[begin Input data]

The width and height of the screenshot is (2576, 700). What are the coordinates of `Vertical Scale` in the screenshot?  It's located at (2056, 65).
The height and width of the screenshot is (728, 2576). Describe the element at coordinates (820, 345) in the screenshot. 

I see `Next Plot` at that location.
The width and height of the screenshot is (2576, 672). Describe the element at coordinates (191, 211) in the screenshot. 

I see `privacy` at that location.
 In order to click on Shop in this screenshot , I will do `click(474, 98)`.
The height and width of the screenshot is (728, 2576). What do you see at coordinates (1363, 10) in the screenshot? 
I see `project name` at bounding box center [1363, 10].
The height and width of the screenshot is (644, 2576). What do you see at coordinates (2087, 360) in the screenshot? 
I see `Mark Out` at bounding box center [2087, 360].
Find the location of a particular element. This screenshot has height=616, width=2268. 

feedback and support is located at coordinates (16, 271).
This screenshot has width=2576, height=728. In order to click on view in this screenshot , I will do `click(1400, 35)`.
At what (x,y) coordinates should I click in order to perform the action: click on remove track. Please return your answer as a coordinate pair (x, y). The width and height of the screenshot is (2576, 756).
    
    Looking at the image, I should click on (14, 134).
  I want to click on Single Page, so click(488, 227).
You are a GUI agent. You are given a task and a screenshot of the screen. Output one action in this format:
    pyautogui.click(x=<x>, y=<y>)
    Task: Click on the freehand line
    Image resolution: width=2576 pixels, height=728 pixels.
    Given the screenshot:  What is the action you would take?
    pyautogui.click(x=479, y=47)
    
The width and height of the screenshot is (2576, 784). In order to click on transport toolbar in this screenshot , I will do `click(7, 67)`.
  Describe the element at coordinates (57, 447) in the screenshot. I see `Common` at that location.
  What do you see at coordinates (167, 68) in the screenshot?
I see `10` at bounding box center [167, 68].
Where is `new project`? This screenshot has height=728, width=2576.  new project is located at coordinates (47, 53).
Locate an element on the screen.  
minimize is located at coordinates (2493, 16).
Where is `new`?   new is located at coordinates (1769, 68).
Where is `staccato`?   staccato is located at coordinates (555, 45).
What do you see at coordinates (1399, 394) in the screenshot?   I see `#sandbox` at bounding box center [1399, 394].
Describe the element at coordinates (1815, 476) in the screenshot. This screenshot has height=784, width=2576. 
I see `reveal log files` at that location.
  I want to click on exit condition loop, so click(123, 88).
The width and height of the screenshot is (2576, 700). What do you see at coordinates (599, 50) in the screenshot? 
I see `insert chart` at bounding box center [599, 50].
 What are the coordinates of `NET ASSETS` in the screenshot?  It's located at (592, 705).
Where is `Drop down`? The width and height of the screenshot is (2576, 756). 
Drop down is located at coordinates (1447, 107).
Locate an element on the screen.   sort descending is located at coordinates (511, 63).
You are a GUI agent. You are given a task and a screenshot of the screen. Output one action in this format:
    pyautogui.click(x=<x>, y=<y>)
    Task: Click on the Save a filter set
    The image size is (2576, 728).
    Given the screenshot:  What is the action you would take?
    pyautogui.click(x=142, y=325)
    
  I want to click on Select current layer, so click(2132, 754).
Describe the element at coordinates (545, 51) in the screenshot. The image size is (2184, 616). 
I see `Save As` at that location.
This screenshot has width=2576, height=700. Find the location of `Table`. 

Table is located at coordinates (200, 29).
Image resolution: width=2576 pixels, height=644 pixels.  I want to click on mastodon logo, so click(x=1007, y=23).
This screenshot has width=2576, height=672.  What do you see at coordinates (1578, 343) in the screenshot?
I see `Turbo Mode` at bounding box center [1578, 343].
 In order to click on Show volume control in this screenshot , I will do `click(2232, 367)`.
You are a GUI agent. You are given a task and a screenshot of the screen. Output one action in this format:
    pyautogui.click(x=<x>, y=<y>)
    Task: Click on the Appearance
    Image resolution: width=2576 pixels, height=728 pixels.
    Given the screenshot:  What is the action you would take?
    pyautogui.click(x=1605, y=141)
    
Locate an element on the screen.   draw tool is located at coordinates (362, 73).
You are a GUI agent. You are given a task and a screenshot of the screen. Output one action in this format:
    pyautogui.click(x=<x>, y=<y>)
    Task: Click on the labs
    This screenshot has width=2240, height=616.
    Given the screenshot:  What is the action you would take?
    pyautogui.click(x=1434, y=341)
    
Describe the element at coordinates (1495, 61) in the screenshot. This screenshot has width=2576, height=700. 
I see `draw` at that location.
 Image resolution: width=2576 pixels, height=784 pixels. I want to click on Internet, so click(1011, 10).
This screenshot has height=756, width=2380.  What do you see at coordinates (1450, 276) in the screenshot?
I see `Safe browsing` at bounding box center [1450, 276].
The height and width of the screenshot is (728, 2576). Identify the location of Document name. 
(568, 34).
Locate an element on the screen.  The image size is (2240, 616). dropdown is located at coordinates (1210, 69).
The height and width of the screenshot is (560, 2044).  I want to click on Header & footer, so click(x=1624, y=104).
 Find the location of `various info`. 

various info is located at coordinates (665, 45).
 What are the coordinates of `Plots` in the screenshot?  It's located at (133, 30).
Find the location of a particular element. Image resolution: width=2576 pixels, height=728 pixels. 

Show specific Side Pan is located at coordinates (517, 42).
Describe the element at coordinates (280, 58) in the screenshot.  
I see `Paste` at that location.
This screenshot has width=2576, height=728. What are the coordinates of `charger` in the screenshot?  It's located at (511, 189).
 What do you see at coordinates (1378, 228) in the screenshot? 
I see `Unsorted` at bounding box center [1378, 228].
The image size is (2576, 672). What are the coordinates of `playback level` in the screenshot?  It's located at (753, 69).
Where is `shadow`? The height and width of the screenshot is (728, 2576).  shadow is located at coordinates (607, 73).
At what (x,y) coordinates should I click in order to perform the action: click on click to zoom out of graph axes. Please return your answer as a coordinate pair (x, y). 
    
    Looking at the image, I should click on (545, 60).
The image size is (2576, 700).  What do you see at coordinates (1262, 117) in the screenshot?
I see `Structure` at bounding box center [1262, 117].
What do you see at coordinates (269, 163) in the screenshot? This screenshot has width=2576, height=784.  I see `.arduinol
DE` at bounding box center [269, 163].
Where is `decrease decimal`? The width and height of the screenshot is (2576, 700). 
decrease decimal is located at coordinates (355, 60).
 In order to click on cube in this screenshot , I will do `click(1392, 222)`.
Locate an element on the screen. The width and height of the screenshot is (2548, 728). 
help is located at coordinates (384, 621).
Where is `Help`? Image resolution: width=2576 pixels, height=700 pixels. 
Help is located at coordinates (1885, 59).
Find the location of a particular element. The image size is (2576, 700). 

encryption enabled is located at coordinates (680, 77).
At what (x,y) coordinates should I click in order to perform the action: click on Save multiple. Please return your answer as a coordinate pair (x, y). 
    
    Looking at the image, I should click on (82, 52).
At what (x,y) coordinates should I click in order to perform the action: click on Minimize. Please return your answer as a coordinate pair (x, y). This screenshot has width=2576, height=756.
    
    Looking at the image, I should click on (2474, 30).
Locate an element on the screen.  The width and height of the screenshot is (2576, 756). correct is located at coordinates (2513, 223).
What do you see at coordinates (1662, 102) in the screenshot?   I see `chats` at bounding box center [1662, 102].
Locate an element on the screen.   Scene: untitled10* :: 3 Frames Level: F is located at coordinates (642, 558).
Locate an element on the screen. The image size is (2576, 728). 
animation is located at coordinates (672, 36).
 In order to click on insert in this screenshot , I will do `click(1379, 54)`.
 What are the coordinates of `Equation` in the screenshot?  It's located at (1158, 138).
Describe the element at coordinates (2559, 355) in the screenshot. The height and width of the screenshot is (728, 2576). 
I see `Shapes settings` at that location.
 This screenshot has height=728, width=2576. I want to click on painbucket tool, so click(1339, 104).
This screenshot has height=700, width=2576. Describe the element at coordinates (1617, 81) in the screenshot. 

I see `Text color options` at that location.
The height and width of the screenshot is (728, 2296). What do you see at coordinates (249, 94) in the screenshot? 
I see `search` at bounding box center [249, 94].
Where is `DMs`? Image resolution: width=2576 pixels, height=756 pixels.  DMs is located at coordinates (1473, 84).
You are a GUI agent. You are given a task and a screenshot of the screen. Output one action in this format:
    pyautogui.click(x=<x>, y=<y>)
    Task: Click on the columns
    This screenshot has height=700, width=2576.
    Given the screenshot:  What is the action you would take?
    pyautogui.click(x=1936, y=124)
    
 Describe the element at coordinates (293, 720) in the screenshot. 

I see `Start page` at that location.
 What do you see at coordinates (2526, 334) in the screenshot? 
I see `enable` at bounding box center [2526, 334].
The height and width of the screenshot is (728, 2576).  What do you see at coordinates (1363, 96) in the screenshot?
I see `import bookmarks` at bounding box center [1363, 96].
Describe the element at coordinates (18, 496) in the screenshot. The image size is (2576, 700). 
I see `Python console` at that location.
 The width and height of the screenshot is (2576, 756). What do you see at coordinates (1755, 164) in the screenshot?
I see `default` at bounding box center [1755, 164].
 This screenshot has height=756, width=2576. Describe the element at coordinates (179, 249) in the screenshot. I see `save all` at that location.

[end Input data]

Direction:
Reproduce verbatim the entries between the line containing "What do you see at coordinates (1378, 228)" and the line containing "The image size is (2576, 672).", inclusive.

Full solution:
 What do you see at coordinates (1378, 228) in the screenshot? 
I see `Unsorted` at bounding box center [1378, 228].
The image size is (2576, 672). What are the coordinates of `playback level` in the screenshot?  It's located at (753, 69).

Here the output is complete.